* _Data extracts_
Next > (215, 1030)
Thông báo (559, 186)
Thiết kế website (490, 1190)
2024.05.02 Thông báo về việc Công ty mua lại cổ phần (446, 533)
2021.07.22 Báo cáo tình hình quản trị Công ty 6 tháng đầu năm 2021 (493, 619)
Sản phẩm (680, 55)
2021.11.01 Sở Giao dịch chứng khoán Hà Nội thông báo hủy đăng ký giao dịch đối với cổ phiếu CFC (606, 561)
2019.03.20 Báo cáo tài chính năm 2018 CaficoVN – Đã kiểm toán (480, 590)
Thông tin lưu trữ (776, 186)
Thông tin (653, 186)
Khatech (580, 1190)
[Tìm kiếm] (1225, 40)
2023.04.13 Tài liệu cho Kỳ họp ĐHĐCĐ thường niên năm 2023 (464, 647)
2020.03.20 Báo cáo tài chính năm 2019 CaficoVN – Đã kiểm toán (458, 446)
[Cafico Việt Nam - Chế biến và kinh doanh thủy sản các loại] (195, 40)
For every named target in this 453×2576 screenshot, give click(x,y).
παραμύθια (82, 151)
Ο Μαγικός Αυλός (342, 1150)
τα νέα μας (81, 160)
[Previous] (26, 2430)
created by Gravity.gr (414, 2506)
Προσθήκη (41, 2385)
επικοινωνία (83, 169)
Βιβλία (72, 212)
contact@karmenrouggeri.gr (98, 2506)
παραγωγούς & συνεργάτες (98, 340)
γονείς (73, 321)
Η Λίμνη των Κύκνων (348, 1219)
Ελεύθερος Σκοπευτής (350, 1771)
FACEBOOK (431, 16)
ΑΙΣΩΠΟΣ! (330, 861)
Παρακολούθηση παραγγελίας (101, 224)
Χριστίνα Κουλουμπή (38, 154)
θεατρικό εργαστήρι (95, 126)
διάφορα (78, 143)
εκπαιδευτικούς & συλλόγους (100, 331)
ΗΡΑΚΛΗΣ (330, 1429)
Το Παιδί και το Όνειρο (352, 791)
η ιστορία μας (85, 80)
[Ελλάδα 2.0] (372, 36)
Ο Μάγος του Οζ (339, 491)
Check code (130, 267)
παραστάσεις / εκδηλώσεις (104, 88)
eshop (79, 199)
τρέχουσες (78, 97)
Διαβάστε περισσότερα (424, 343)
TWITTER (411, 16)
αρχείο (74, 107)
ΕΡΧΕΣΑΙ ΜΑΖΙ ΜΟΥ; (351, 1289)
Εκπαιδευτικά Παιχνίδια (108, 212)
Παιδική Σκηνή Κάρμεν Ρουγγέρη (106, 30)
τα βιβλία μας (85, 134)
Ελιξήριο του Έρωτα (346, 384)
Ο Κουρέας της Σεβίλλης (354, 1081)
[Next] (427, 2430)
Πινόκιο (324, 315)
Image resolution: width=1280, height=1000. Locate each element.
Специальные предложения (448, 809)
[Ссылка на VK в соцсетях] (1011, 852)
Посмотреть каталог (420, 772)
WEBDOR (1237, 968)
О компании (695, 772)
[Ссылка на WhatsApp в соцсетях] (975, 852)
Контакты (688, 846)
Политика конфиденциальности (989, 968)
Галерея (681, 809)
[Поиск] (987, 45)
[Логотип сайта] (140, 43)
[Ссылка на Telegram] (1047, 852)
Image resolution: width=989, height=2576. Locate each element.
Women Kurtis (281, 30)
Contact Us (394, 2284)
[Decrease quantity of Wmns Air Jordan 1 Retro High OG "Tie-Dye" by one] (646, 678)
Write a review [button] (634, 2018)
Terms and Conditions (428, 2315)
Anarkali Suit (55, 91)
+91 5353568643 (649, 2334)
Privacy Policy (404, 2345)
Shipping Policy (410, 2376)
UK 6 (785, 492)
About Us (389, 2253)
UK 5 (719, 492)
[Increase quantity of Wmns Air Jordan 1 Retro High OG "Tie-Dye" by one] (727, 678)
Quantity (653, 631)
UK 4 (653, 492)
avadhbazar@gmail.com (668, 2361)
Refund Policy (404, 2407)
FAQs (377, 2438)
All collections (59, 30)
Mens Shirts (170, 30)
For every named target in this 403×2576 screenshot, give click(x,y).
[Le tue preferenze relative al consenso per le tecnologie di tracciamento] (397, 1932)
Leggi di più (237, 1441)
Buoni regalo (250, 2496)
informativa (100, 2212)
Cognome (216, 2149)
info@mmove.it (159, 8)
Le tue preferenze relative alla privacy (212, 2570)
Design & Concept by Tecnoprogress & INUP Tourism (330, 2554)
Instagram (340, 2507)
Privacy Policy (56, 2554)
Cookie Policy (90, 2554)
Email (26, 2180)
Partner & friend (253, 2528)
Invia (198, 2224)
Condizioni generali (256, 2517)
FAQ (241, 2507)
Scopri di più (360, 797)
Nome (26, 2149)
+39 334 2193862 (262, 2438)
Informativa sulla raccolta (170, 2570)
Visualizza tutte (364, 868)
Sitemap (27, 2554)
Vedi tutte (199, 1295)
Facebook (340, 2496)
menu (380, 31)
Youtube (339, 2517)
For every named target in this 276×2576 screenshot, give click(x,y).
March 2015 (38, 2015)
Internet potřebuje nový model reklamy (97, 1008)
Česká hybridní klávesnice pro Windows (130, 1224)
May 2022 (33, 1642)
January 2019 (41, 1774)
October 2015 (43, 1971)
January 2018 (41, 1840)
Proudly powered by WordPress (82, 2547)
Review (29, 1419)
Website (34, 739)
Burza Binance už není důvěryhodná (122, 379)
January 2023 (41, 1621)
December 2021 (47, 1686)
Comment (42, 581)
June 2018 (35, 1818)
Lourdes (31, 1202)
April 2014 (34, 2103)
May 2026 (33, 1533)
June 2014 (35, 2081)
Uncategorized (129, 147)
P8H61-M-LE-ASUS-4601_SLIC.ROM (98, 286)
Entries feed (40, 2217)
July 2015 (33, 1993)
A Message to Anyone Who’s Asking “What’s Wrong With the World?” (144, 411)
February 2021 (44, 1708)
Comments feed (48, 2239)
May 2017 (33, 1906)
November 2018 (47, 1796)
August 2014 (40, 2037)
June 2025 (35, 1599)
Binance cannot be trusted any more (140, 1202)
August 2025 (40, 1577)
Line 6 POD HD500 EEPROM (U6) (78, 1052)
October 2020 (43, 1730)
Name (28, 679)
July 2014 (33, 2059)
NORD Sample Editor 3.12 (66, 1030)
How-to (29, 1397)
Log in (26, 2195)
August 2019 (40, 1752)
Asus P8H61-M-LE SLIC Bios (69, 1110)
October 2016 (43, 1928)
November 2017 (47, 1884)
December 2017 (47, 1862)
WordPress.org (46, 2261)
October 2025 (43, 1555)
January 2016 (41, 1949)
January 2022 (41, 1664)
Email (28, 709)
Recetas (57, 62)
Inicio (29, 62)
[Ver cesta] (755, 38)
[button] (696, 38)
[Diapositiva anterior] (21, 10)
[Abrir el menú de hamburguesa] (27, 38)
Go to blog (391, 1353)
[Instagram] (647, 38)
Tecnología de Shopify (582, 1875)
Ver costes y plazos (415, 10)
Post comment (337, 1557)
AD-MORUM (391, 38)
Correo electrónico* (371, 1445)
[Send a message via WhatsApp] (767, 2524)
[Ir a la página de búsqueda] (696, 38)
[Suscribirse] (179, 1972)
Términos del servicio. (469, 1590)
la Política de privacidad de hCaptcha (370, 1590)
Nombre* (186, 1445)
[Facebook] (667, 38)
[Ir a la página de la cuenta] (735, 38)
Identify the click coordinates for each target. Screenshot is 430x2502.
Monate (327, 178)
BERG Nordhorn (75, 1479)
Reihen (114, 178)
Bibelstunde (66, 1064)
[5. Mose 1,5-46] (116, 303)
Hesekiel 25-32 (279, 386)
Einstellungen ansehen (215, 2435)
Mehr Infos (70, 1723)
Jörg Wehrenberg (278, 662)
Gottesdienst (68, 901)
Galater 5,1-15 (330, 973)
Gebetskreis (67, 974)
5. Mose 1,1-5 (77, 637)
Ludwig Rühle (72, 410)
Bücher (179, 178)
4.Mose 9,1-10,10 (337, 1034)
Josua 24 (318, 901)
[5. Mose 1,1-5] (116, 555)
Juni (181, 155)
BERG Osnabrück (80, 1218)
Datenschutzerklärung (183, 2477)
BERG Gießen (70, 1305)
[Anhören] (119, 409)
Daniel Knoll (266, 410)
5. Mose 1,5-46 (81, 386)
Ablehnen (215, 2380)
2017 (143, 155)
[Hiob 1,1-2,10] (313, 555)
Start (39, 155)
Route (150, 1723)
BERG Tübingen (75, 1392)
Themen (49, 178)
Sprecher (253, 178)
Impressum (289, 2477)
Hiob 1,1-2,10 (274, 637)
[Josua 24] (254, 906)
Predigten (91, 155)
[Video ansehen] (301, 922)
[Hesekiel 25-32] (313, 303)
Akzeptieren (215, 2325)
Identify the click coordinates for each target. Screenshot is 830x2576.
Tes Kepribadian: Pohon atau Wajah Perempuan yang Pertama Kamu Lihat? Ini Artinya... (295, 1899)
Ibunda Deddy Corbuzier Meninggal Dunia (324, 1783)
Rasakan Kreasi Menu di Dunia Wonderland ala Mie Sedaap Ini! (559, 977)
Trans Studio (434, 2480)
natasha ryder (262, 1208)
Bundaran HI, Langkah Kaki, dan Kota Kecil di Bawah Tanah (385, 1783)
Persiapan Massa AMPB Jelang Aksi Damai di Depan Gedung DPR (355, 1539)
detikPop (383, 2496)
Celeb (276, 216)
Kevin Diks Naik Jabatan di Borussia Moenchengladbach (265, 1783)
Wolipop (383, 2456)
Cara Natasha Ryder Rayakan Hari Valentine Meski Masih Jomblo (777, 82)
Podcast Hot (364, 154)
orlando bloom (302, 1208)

* _Exercise requirements_
Read through the entries above, and wherever a line holds the string "WordPress", copy it.

* _Response box_
Proudly powered by WordPress (82, 2547)
WordPress.org (46, 2261)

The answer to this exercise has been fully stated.